Son of Amotz, cease your prophecy and leave! Thus have I accepted from the house of my forefather: even if a sharp sword is placed on a person’s neck, he should not withhold himself from mercy.

As the verses in Yeshaya 38 continue, Chizkiya davened that he recover, and indeed he did, gaining for himself another 15 years on the throne.

According to Rashi, the tradition to which Chizkiya refers is the fact that, as described at the very end of Sefer Shmuel, his forefather David saw the malach prepared to smite Yerushalayim but still prayed.

What we see from here is that even if all seems lost, the doors of prayer are never closed. One is always able to pray.

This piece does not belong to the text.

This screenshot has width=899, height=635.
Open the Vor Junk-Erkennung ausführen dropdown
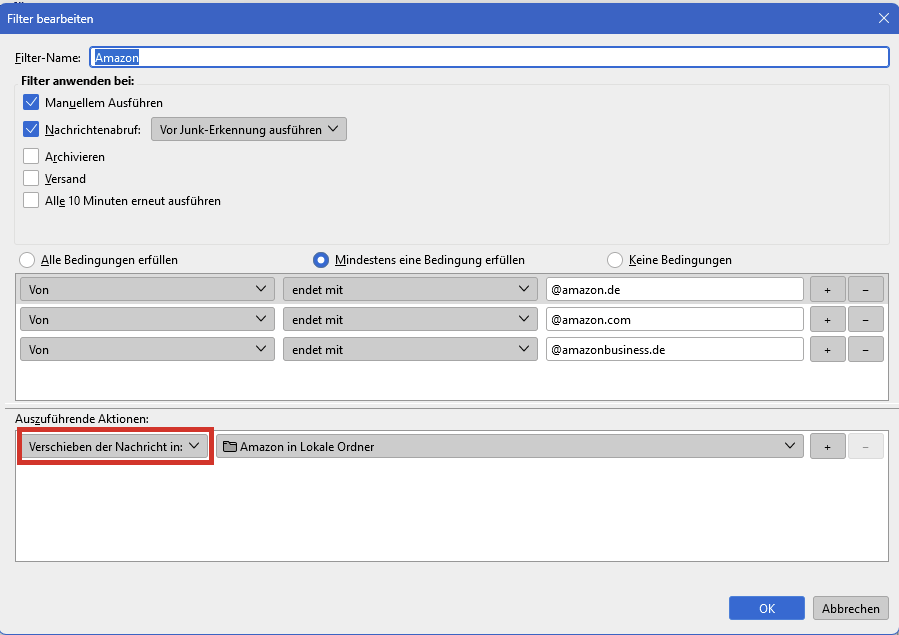click(x=248, y=129)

In fact, this is actually codified in Halacha. One who is on his deathbed should say Vidui, whose basic text, as recorded by the Shulchan Aruch (YD 338:2), reads as follows:

מוֹדֶה אֲנִי לְפָנֶיךָ ה' אֱלֹהַי וֵאלֹהֵי אֲבוֹתַי שֶׁרְפוּאָתִי וּמִיתָתִי בְּיָדְךָ, יְהִי רָצוֹן מִלְּפָנֶיךָ שֶׁתְּרַפְּאֵנִי רְפוּאָה שְׁלֵמָה, וְאִם אָמוּת, תְּהֵא מִיתָתִי כַּפָּרָה עַל כָּל חֲטָאִים וַעֲוֹנוֹת וּפְשָׁעִים, שֶׁחָטָאתִי וְשֶׁעָוִיתִי וְשֶׁפָּשַׁעְתִּי לְפָנֶיךָ, וְתֵן חֶלְקִי בְּגַן עֵדֶן, וְזַכֵּנִי לָעוֹלָם הַבָּא הַצָּפוֹן לַצַּדִּיקִים.

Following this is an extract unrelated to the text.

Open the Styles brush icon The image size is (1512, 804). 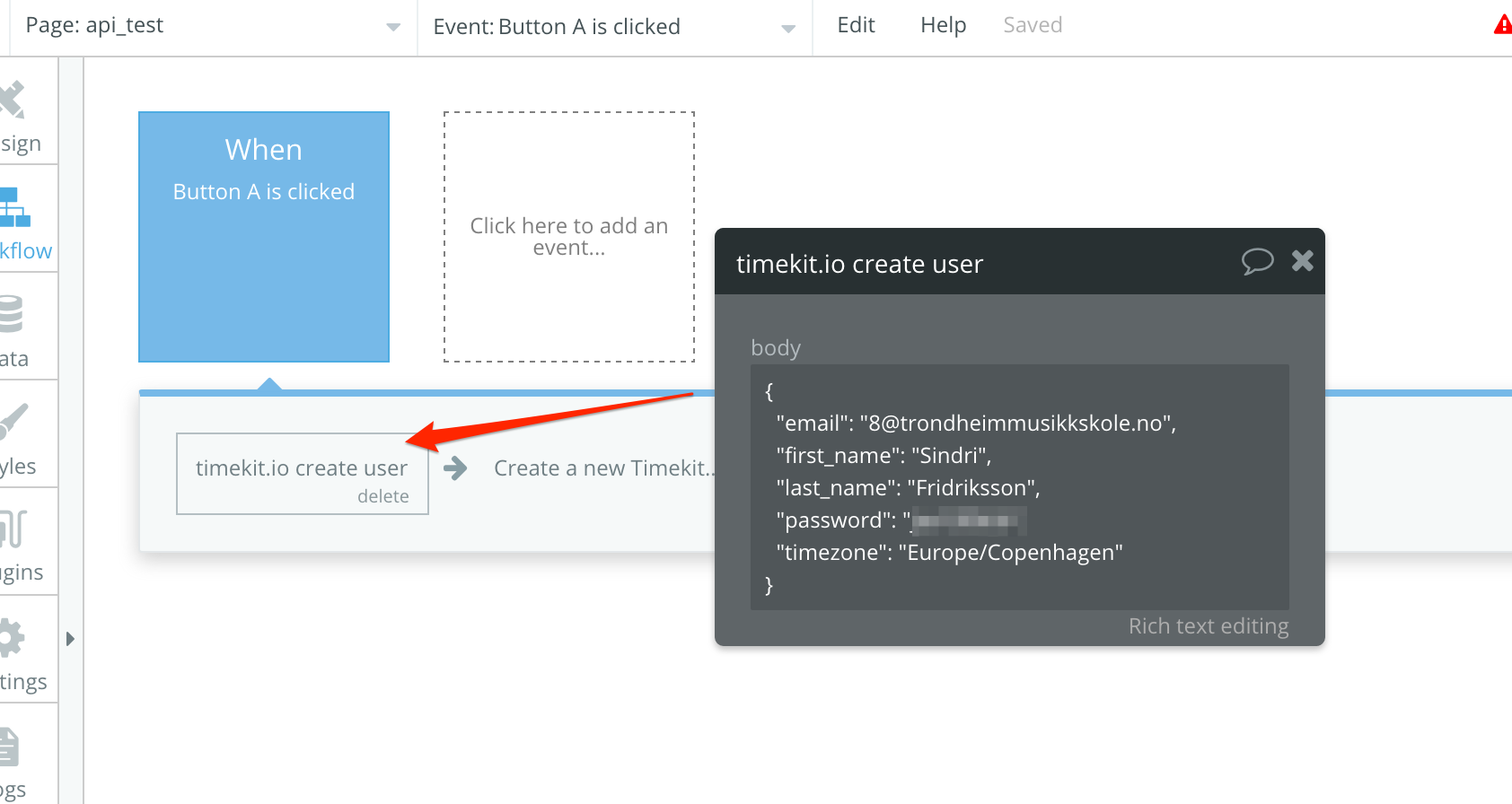13,422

I admit to You, Hashem, my G-d and the G-d of my forefathers, that my healing and my death are in Your hands. May it be Your will before You that You heal me with a complete healing, but if I die, may my death be an atonement for all of my sins which I have sinned before You, and give my portion in Gan Eden, and may I merit the World to Come which is hidden in waiting for the righteous.

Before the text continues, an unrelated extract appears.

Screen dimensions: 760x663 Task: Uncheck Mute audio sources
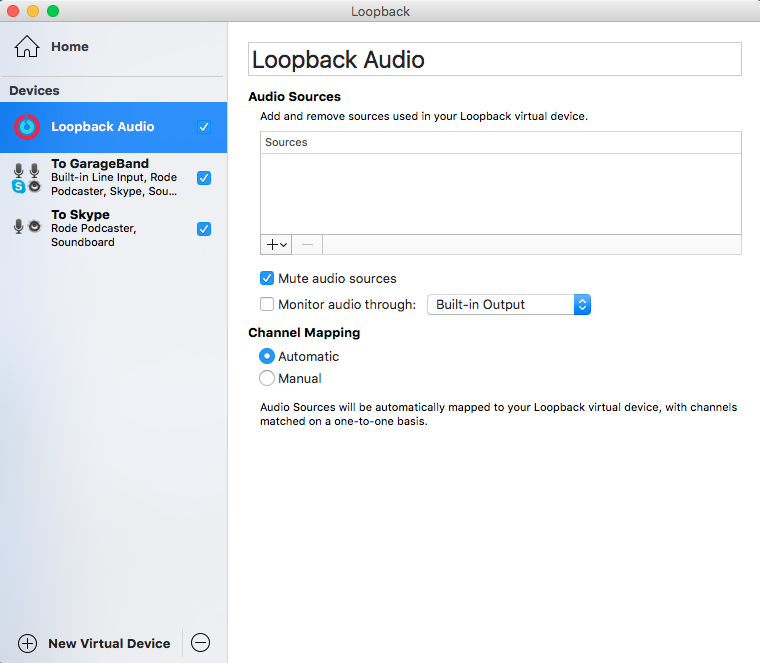[267, 279]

While a large portion of this prayer describes the imminent death which the one praying will seemingly be subjected to, what it is really saying is that Hashem should spare him and let him live, but that if he should die anyway, at least let it be an atonement for his sins. Like by Chizkiya and David, the one praying should never despair, even if there is a sharp sword on his throat.

Perhaps you may argue that the OP’s case is different, though, as it’s someone else davening for him, rather than the patient davening for himself. To that I point to an earlier Gemara in Berachos, on 5b:

אין חבוש מתיר עצמו מבית האסורים

A prisoner cannot free himself from prison.

In context, this means that while a sick person cannot pray to be saved from his own ailment, someone else can. Certainly in our case, where a sick person can save himself, someone else can!